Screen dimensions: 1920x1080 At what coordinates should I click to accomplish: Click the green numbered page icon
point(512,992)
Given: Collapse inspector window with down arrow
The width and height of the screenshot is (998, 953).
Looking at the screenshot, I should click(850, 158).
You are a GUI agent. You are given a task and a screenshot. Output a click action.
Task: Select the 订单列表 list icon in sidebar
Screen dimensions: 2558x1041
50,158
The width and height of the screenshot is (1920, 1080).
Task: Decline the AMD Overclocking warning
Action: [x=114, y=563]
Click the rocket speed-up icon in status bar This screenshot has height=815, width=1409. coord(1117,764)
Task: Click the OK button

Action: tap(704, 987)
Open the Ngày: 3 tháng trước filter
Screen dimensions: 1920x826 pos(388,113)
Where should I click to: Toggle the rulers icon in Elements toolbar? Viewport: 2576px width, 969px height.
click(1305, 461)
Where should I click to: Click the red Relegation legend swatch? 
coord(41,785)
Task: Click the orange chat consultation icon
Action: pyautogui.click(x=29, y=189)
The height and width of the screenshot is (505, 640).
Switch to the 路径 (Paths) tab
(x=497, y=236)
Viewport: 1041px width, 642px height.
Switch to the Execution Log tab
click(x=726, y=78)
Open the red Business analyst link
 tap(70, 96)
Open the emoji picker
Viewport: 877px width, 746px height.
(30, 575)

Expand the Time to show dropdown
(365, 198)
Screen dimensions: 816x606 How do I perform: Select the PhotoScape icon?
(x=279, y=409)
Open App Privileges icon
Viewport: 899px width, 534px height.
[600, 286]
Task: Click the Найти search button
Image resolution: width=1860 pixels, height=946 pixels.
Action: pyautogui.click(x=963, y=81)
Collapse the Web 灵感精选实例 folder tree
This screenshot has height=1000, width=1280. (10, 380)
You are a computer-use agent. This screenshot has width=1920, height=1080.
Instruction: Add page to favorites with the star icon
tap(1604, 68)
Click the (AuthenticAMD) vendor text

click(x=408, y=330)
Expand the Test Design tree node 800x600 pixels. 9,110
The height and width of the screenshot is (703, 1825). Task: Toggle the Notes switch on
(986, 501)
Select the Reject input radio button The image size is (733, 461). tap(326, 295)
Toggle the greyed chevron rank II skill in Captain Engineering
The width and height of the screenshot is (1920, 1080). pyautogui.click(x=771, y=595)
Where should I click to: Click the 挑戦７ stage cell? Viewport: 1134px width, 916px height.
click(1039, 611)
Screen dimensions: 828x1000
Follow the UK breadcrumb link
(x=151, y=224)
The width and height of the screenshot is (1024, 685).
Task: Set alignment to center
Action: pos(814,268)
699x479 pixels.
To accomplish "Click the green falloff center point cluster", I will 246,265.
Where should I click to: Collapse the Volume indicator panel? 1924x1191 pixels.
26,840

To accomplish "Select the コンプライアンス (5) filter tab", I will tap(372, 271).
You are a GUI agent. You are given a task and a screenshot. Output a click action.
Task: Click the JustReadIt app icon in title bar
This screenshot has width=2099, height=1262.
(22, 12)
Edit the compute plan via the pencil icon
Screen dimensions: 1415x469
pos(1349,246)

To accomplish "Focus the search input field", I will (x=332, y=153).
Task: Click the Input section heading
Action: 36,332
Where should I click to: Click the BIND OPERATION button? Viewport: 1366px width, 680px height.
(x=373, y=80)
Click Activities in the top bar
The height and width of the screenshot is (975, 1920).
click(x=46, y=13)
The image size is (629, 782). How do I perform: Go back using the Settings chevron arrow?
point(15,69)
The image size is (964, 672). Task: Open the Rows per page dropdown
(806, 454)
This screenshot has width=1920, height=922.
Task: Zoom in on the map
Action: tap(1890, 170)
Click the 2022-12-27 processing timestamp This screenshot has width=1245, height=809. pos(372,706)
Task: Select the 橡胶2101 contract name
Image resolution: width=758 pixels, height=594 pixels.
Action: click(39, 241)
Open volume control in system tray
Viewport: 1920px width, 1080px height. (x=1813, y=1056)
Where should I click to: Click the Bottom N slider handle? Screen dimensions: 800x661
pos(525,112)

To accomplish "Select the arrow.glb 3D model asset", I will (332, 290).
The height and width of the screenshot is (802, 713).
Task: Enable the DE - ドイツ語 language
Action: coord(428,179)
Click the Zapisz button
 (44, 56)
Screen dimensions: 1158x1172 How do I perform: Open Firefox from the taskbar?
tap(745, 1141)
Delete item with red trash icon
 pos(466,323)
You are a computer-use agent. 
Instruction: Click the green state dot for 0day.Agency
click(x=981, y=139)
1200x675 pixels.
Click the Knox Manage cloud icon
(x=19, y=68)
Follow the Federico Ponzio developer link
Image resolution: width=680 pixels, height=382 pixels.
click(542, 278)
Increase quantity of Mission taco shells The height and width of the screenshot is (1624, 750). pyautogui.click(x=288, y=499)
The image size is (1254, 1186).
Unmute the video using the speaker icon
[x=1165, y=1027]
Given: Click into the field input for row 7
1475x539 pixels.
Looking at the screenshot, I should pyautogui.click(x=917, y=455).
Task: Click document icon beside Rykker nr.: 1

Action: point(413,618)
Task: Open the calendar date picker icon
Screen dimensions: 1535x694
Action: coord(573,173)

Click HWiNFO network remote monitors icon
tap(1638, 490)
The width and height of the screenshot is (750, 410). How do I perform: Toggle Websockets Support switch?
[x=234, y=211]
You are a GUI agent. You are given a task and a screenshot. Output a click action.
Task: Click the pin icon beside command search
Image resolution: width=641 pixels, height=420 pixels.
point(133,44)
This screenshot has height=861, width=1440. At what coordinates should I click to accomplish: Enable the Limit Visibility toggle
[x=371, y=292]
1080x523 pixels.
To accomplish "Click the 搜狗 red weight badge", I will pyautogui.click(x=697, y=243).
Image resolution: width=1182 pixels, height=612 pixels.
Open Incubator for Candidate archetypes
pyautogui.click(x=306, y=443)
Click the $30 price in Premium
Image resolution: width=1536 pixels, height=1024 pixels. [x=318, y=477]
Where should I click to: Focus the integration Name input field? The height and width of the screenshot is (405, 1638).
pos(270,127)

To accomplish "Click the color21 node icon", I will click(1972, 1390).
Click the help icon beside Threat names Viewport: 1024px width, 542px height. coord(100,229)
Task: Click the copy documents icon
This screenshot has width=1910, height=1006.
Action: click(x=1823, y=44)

WRITTEN REQUEST —
Copy every one of the entries above word for word, keeping each line in its original order.

ANSWER TO THE EXERCISE —
Screen dimensions: 1920x1080 At what coordinates should I click to accomplish: Click the green numbered page icon
point(512,992)
Given: Collapse inspector window with down arrow
The width and height of the screenshot is (998, 953).
Looking at the screenshot, I should click(850, 158).
You are a GUI agent. You are given a task and a screenshot. Output a click action.
Task: Select the 订单列表 list icon in sidebar
Screen dimensions: 2558x1041
50,158
The width and height of the screenshot is (1920, 1080).
Task: Decline the AMD Overclocking warning
Action: [x=114, y=563]
Click the rocket speed-up icon in status bar This screenshot has height=815, width=1409. coord(1117,764)
Task: Click the OK button

Action: tap(704, 987)
Open the Ngày: 3 tháng trước filter
Screen dimensions: 1920x826 pos(388,113)
Where should I click to: Toggle the rulers icon in Elements toolbar? Viewport: 2576px width, 969px height.
click(1305, 461)
Where should I click to: Click the red Relegation legend swatch? 
coord(41,785)
Task: Click the orange chat consultation icon
Action: pyautogui.click(x=29, y=189)
The height and width of the screenshot is (505, 640).
Switch to the 路径 (Paths) tab
(x=497, y=236)
Viewport: 1041px width, 642px height.
Switch to the Execution Log tab
click(x=726, y=78)
Open the red Business analyst link
 tap(70, 96)
Open the emoji picker
Viewport: 877px width, 746px height.
(30, 575)

Expand the Time to show dropdown
(365, 198)
Screen dimensions: 816x606 How do I perform: Select the PhotoScape icon?
(x=279, y=409)
Open App Privileges icon
Viewport: 899px width, 534px height.
[600, 286]
Task: Click the Найти search button
Image resolution: width=1860 pixels, height=946 pixels.
Action: pyautogui.click(x=963, y=81)
Collapse the Web 灵感精选实例 folder tree
This screenshot has height=1000, width=1280. (10, 380)
You are a computer-use agent. This screenshot has width=1920, height=1080.
Instruction: Add page to favorites with the star icon
tap(1604, 68)
Click the (AuthenticAMD) vendor text

click(x=408, y=330)
Expand the Test Design tree node 800x600 pixels. 9,110
The height and width of the screenshot is (703, 1825). Task: Toggle the Notes switch on
(986, 501)
Select the Reject input radio button The image size is (733, 461). tap(326, 295)
Toggle the greyed chevron rank II skill in Captain Engineering
The width and height of the screenshot is (1920, 1080). pyautogui.click(x=771, y=595)
Where should I click to: Click the 挑戦７ stage cell? Viewport: 1134px width, 916px height.
click(1039, 611)
Screen dimensions: 828x1000
Follow the UK breadcrumb link
(x=151, y=224)
The width and height of the screenshot is (1024, 685).
Task: Set alignment to center
Action: pos(814,268)
699x479 pixels.
To accomplish "Click the green falloff center point cluster", I will 246,265.
Where should I click to: Collapse the Volume indicator panel? 1924x1191 pixels.
26,840

To accomplish "Select the コンプライアンス (5) filter tab", I will tap(372, 271).
You are a GUI agent. You are given a task and a screenshot. Output a click action.
Task: Click the JustReadIt app icon in title bar
This screenshot has width=2099, height=1262.
(22, 12)
Edit the compute plan via the pencil icon
Screen dimensions: 1415x469
pos(1349,246)

To accomplish "Focus the search input field", I will (x=332, y=153).
Task: Click the Input section heading
Action: 36,332
Where should I click to: Click the BIND OPERATION button? Viewport: 1366px width, 680px height.
(x=373, y=80)
Click Activities in the top bar
The height and width of the screenshot is (975, 1920).
click(x=46, y=13)
The image size is (629, 782). How do I perform: Go back using the Settings chevron arrow?
point(15,69)
The image size is (964, 672). Task: Open the Rows per page dropdown
(806, 454)
This screenshot has width=1920, height=922.
Task: Zoom in on the map
Action: tap(1890, 170)
Click the 2022-12-27 processing timestamp This screenshot has width=1245, height=809. pos(372,706)
Task: Select the 橡胶2101 contract name
Image resolution: width=758 pixels, height=594 pixels.
Action: click(39, 241)
Open volume control in system tray
Viewport: 1920px width, 1080px height. (x=1813, y=1056)
Where should I click to: Click the Bottom N slider handle? Screen dimensions: 800x661
pos(525,112)

To accomplish "Select the arrow.glb 3D model asset", I will (332, 290).
The height and width of the screenshot is (802, 713).
Task: Enable the DE - ドイツ語 language
Action: coord(428,179)
Click the Zapisz button
 (44, 56)
Screen dimensions: 1158x1172 How do I perform: Open Firefox from the taskbar?
tap(745, 1141)
Delete item with red trash icon
 pos(466,323)
You are a computer-use agent. 
Instruction: Click the green state dot for 0day.Agency
click(x=981, y=139)
1200x675 pixels.
Click the Knox Manage cloud icon
(x=19, y=68)
Follow the Federico Ponzio developer link
Image resolution: width=680 pixels, height=382 pixels.
click(542, 278)
Increase quantity of Mission taco shells The height and width of the screenshot is (1624, 750). pyautogui.click(x=288, y=499)
The image size is (1254, 1186).
Unmute the video using the speaker icon
[x=1165, y=1027]
Given: Click into the field input for row 7
1475x539 pixels.
Looking at the screenshot, I should pyautogui.click(x=917, y=455).
Task: Click document icon beside Rykker nr.: 1

Action: point(413,618)
Task: Open the calendar date picker icon
Screen dimensions: 1535x694
Action: coord(573,173)

Click HWiNFO network remote monitors icon
tap(1638, 490)
The width and height of the screenshot is (750, 410). How do I perform: Toggle Websockets Support switch?
[x=234, y=211]
You are a GUI agent. You are given a task and a screenshot. Output a click action.
Task: Click the pin icon beside command search
Image resolution: width=641 pixels, height=420 pixels.
point(133,44)
This screenshot has height=861, width=1440. At what coordinates should I click to accomplish: Enable the Limit Visibility toggle
[x=371, y=292]
1080x523 pixels.
To accomplish "Click the 搜狗 red weight badge", I will pyautogui.click(x=697, y=243).
Image resolution: width=1182 pixels, height=612 pixels.
Open Incubator for Candidate archetypes
pyautogui.click(x=306, y=443)
Click the $30 price in Premium
Image resolution: width=1536 pixels, height=1024 pixels. [x=318, y=477]
Where should I click to: Focus the integration Name input field? The height and width of the screenshot is (405, 1638).
pos(270,127)

To accomplish "Click the color21 node icon", I will click(1972, 1390).
Click the help icon beside Threat names Viewport: 1024px width, 542px height. coord(100,229)
Task: Click the copy documents icon
This screenshot has width=1910, height=1006.
Action: click(x=1823, y=44)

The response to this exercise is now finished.